India will adopt a more aggressive approach under Virat Kohli: Mitchell Johnson
Sydney, Jan 2 - Australian pacer Mitchell Johnson has said India will adopt a more aggressive approach and redefine the way the country plays its cricket under new skipper Virat Kohli, starting from the fourth and final Test beginning on January 6.
Kohli captained India in the first Test at Adelaide and called upon an attacking mindset to counter the Australians, renowned for their tactic of "mental disintegration" of the opponents through sledging.
He got into a full-on confrontation with Australia's leading pacer Mitchell Johnson and wicketkeeper Brad Haddin, and Johnson said he expects more of the unabashed attitude from the young Indian.
"It could be quite interesting because they're not known for that aggressive type of play," Johnson was quoted as saying on Friday.

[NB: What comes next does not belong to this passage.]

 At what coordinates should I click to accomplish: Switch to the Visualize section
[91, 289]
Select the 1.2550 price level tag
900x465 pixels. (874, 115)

"But ever since I've seen him play cricket, I've always seen him pretty fiery. So he'll definitely be an aggressive type of captain I think in the way he sets fields, and I think you'll see a lot different to what Dhoni did."
Johnson also noted that Kohli was an extremely competitive individual.
"He's an interesting character. He is a fierce competitor and he really does like to get involved in it all."
India's previous captain Dhoni, in comparison, preferred a more composed approach and asked the teams to "tone down" the verbal barbs during his last press conference as India skipper.
But Johnson expects a change in mentality, irrespective of the opposition.
"It doesn't matter who he plays against, he plays in your face and that is how he likes to play the game," Johnson said.
The 33-year-old pacer said he expected the on-field chatter to continue at Sydney.
"It's just harmless stuff, that's out there. There's a lot of talk out in the media at the moment as bad sledging and pretty full on stuff but it's all pretty harmless," the Queenslander said.
"Virat's just been telling us how many runs he's scored and we've just been saying we're two-nil up in the series so that's pretty much it. It's always been part of the game and always will be."